Derrière cette décision, annoncée par la porte-parole Me Habiba Touré, se joue bien plus qu’un simple arbitrage interne. Pour Gbagbo, ceux qui ont choisi de maintenir ou déposer des candidatures se placent en rupture frontale avec une orientation collective arrêtée par le Comité central. Leur geste, interprété comme un acte d’insubordination, remet en cause l’unité du parti au moment où celui-ci veut dénoncer ce qu’il considère comme une dérive grave du processus électoral.
Parmi les personnalités visées figurent des figures importantes : Georges Armand Ouégnin, Stéphane Kipré, Prince Arthur Dalli ou encore Seri Louma.
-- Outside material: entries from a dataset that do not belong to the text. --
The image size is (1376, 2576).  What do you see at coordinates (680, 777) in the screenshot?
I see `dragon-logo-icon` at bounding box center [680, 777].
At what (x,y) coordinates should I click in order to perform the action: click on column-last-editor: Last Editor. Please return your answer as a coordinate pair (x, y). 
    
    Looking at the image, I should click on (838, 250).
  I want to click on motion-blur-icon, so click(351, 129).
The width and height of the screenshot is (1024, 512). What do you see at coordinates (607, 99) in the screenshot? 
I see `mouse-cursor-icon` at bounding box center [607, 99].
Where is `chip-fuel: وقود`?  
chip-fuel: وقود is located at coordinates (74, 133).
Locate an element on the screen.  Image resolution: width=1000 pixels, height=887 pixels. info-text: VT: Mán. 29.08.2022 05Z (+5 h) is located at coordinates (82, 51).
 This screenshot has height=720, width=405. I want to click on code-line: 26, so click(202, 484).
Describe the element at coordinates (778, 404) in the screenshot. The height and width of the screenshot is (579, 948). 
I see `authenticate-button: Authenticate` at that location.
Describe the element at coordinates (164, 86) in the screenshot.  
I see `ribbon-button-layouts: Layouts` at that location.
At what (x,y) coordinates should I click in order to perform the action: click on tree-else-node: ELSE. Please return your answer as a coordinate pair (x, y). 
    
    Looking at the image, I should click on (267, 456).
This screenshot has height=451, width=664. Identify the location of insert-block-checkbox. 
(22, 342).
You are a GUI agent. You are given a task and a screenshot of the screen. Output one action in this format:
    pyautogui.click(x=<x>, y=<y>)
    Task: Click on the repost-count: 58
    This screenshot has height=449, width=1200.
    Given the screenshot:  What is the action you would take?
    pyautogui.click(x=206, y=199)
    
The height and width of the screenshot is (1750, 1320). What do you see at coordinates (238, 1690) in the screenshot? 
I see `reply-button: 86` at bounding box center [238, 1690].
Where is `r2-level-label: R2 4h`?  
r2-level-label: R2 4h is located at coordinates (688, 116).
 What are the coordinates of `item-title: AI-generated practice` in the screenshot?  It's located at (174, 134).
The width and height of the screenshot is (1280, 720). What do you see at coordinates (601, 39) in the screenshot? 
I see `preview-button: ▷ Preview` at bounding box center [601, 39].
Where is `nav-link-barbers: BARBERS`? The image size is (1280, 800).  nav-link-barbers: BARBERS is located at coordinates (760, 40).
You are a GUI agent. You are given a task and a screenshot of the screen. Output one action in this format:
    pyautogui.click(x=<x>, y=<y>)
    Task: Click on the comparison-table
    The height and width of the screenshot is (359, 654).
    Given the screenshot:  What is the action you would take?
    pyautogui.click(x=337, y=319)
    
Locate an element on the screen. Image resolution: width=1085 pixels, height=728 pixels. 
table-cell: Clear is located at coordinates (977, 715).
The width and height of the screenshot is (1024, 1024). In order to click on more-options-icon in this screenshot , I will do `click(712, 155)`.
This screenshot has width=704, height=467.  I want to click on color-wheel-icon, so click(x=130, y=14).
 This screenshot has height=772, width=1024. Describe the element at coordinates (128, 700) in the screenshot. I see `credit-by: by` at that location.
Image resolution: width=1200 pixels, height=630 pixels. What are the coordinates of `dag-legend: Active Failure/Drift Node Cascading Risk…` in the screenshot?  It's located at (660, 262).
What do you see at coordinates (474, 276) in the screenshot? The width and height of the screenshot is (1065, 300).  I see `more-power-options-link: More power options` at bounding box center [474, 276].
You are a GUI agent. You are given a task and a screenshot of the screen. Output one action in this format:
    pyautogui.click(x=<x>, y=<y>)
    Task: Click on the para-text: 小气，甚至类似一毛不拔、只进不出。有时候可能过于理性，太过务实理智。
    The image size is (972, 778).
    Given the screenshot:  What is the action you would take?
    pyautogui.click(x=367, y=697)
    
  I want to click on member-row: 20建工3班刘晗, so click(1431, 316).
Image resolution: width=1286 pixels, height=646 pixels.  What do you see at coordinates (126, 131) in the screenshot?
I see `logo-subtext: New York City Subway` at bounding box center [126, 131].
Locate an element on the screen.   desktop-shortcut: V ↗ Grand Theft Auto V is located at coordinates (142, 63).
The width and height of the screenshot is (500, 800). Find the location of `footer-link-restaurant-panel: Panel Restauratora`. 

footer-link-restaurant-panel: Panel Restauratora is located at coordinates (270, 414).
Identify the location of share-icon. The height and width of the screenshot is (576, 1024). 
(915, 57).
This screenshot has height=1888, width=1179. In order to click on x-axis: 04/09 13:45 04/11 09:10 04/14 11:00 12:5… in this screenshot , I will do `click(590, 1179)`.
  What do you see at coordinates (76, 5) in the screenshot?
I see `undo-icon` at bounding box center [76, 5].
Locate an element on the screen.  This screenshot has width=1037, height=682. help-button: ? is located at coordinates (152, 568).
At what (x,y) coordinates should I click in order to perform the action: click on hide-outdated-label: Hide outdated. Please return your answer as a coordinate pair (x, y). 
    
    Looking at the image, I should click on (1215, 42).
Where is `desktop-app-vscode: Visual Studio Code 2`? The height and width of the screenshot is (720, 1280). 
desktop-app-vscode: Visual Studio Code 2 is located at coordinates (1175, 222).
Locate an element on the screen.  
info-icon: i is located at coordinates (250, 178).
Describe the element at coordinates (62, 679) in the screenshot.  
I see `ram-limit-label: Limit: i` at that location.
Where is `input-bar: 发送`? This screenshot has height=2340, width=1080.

Autant de responsables dont le départ marque un choix assumé de privilégier la cohérence interne plutôt qu’un pluralisme perçu comme affaiblissant la lutte politique.
Car la ligne de Gbagbo est sans équivoque depuis la session du Comité central du 6 novembre : participer aux législatives reviendrait à « couvrir la forfaiture » de la présidentielle de 2025, un scrutin entaché, selon lui, par des violences et un lourd bilan humain. « Aller en décembre, c’est couvrir les blessés et les morts d’un linceul dédaigneux », a-t-il martelé. Une prise de position qui s’inscrit dans une logique de résistance politique plutôt que de normalisation institutionnelle.
Dans cette perspective, le parti rappelle que la discipline n’est pas un simple rappel réglementaire, mais l’expression d’un engagement profond envers les militants, les victimes et ceux qu’il appelle ses « martyrs ». À l’heure des choix, souligne la direction, on ne peut « se revendiquer du PPA-CI dans les honneurs et s’en affranchir dans l’adversité ».
Cette vague de sanctions, loin d’être un geste isolé, pose un marqueur politique fort : le PPA-CI affirme qu’il préfère la cohérence à la dispersion, la fidélité à la ligne à l’opportunisme électoral. Une démonstration de fermeté qui redéfinit les contours du parti à un moment décisif de la vie politique ivoirienne.